Sunday, September 25, 2011

5 AwesomeFaces I'd Like To Get Smashed With.

I got this off katetakes5 and also found out another list by Metal Mummy which was Top 5 Celebs I'd Like To Punch In The Face and that is surely one I'd be doing because being angry is so fun. Punch Punch Punch.

The first get-smashed companion will be Dara O'Briain.


Just LOOK at him. In Purple. Brilliant, I tell you. I'm still waiting for that fabled Sat Nav with his voice and driving-instructions. Not that I drive. Yet. But it will still be hilarious hearing him while Jaz drives.


Eddie Izzard. Bloody hell, he actually looks quite fit in this. I just love his lazy drawl and I imagine he'd morph into something fitter as we both get properly smashed.


Jo Brand. Now this is a woman I would love to claim is my mother. In fact, I'd get her so drunk so that she would sign some adoption papers involving my person. Yes. That is a plan.


Bang Tidy, this Keith Lemon. Because every woman wants to get drunk and have a man with that fucking moustache try to lick her cleavage. And be screaming POTATOES at the top of his head.
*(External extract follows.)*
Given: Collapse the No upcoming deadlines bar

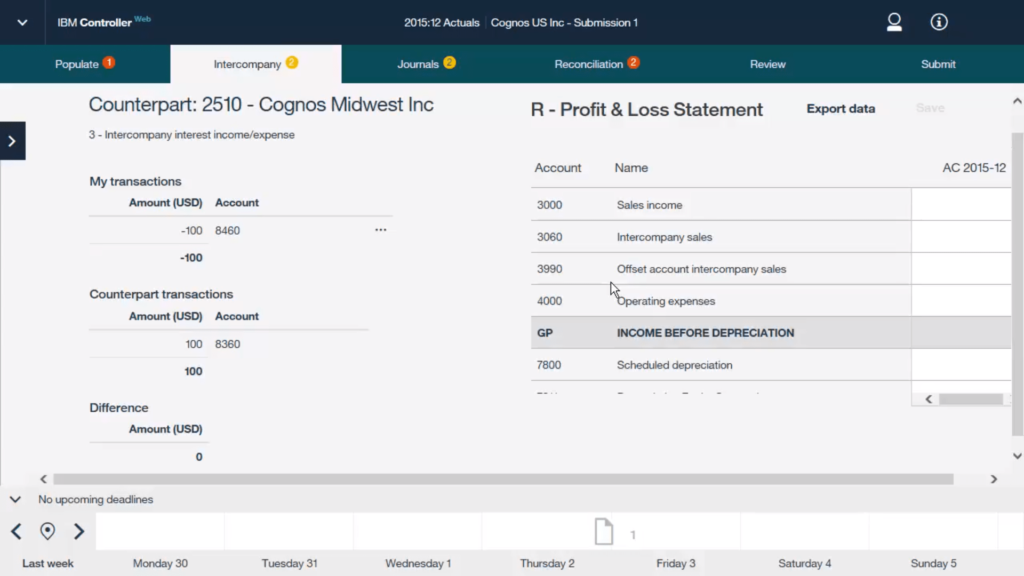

Jon Richardson. Because he's funny. And gorgeous. And smart. And has dimples. And look at him smiling there. Surely, he is smiling at me. Yes. Definitely. Wow, I'd love to spill some beer down his front... area. I'd let him smash my back door in.

I'M KIDDING, JAZ. KIDDING. JOKING. KIDDING.
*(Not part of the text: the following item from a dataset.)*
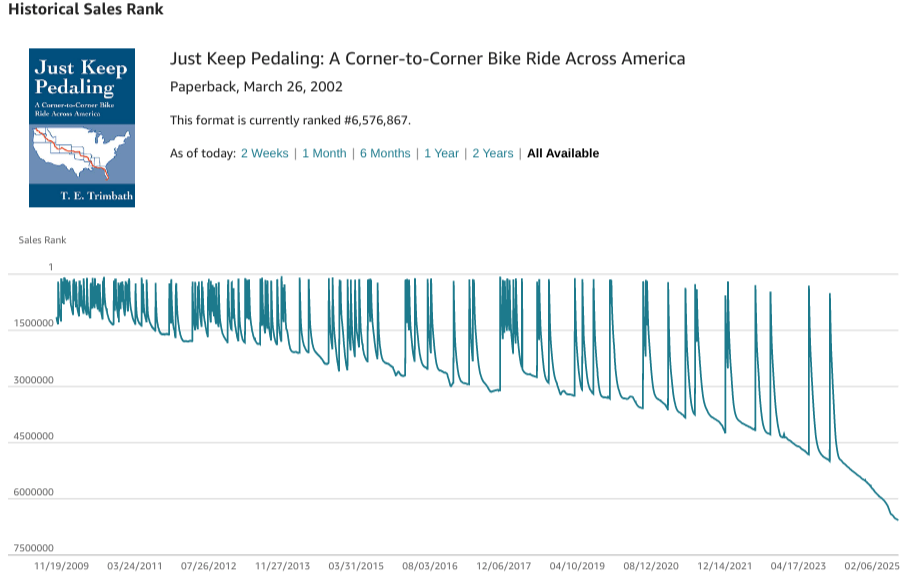Show the 6 Months sales history

(385, 153)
He can smash my front door.

And then you realize my entire list consisted mainly of Stand-Ups. Of course. They are the only type of human beings worth nursing a pint of beer with. Apart from some angry mummy bloggers and Kaz, of course.

2 comments:

  1. I'm quite sure that Keith would agree to a pint after that invitation - I mean. who could refuse?

    ReplyDelete
  2. Ahahaha. In fact, I think I'll post that on his Twatter.